YOUR GOAL
Exclude all pictures, then restate the entries below word for word.

Items from a data source
-------------------------
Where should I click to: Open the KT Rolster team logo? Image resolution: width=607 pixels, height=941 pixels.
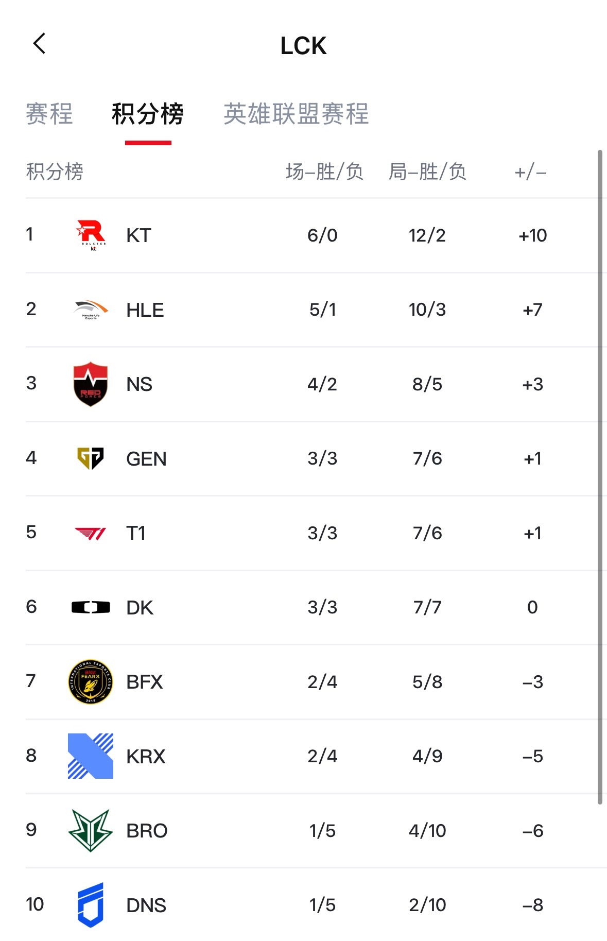click(x=91, y=235)
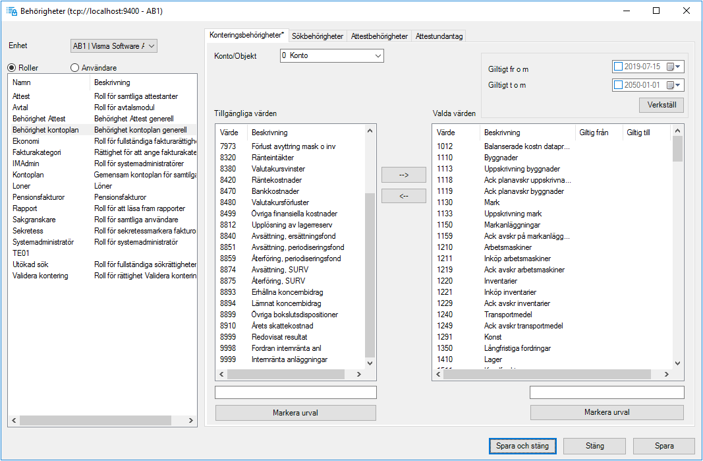Screen dimensions: 703x461
Task: Expand the 2050-01-01 date picker dropdown
Action: pyautogui.click(x=679, y=84)
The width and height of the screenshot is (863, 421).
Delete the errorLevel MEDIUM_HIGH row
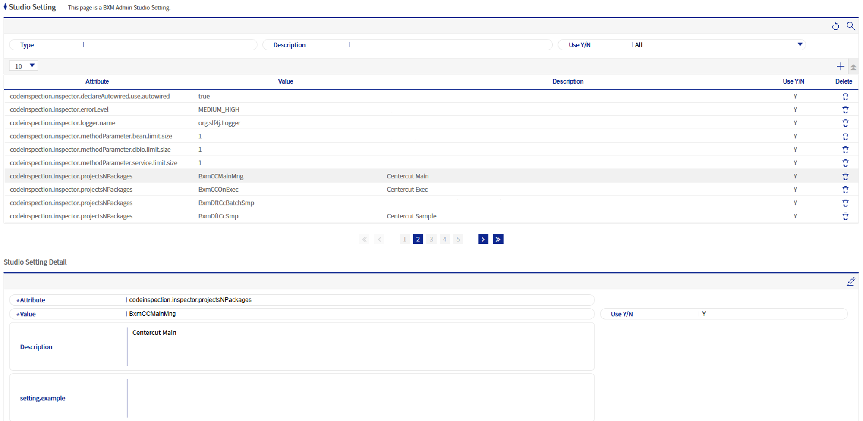click(845, 109)
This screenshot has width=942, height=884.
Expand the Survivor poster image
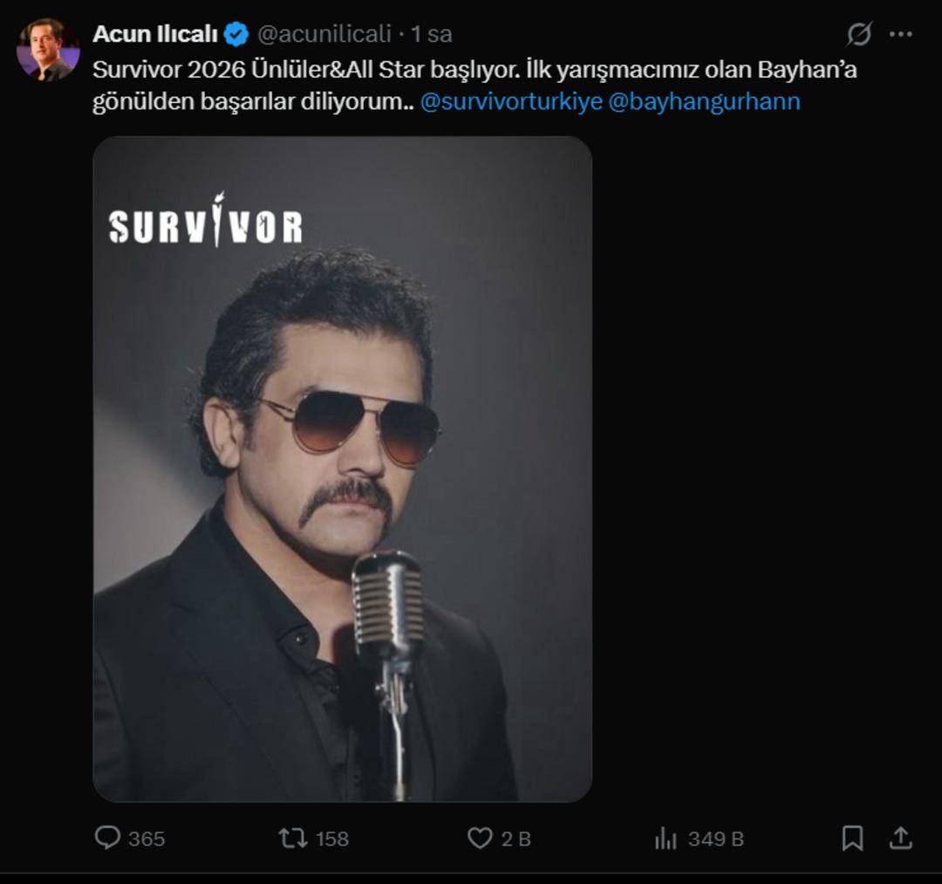(342, 469)
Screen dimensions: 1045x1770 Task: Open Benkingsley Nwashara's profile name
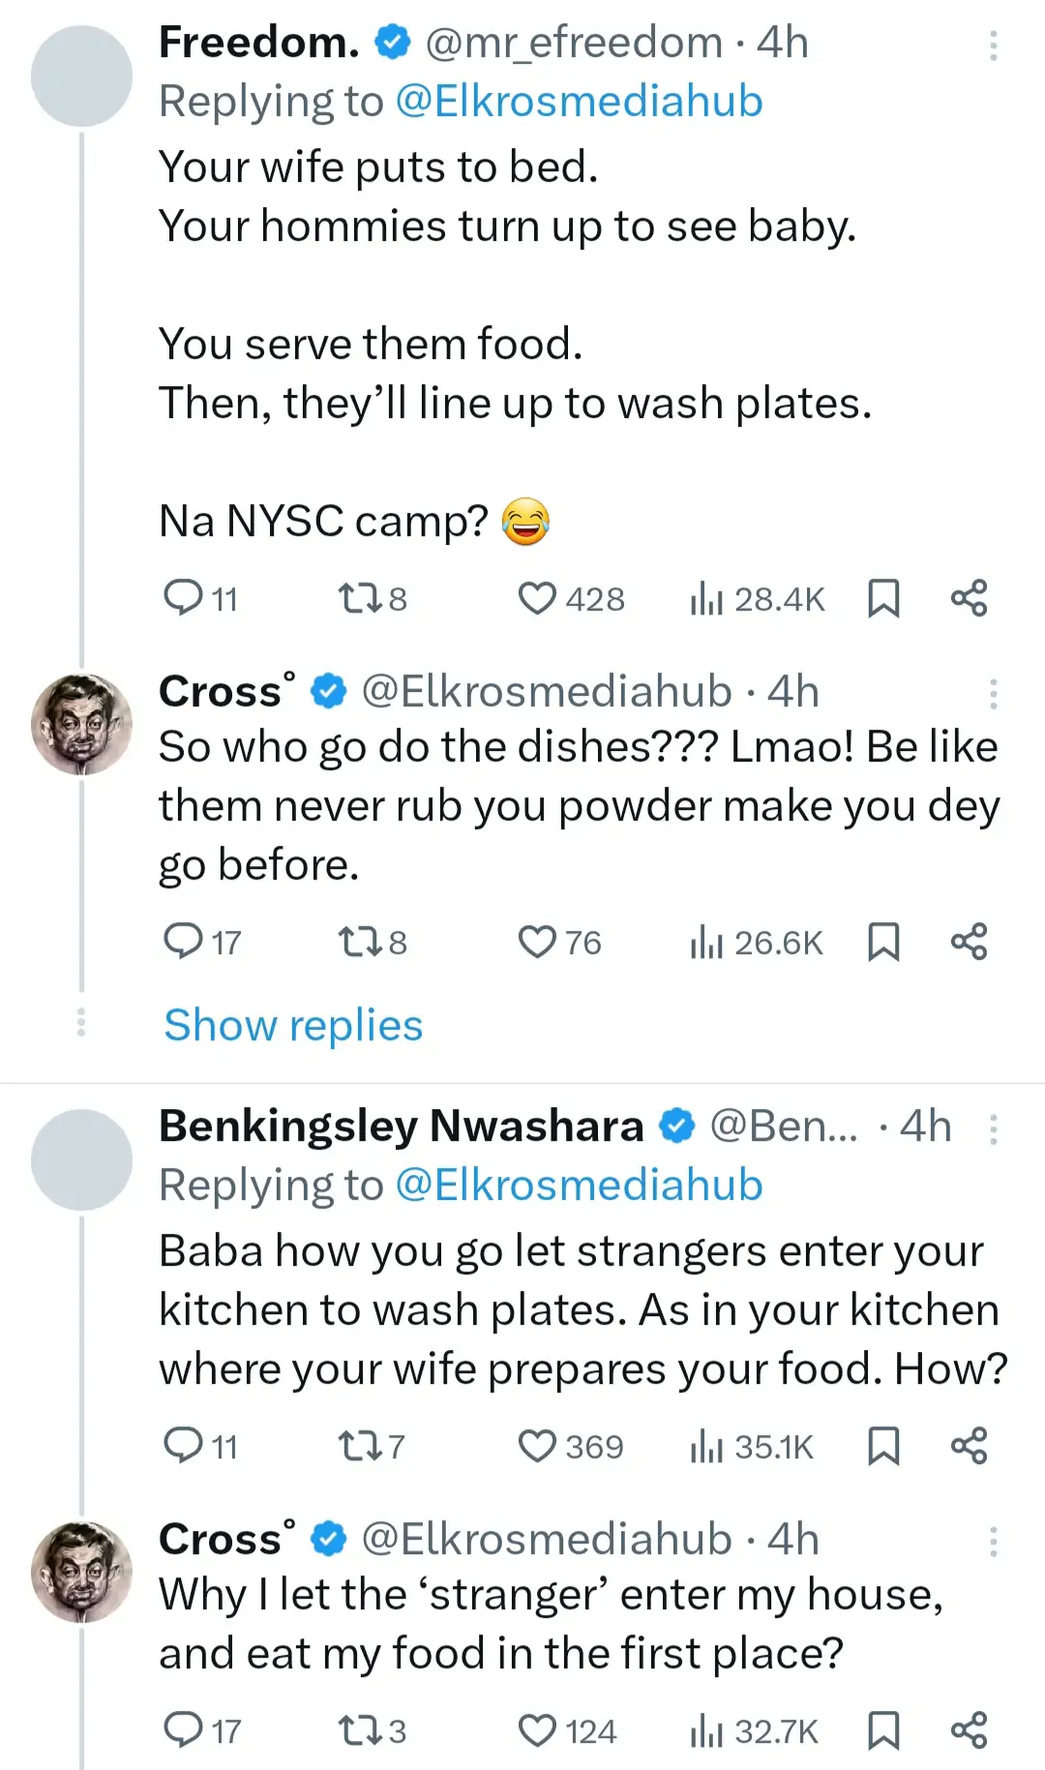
-------------------------
WRITTEN SOLUTION
Where should I click to: Open the KT Rolster team logo? Image resolution: width=607 pixels, height=941 pixels.
click(x=91, y=235)
Screen dimensions: 703x461
Task: Expand the 2050-01-01 date picker dropdown
Action: pyautogui.click(x=679, y=84)
The width and height of the screenshot is (863, 421).
Delete the errorLevel MEDIUM_HIGH row
click(845, 109)
This screenshot has width=942, height=884.
Expand the Survivor poster image
(342, 469)
Screen dimensions: 1045x1770 Task: Open Benkingsley Nwashara's profile name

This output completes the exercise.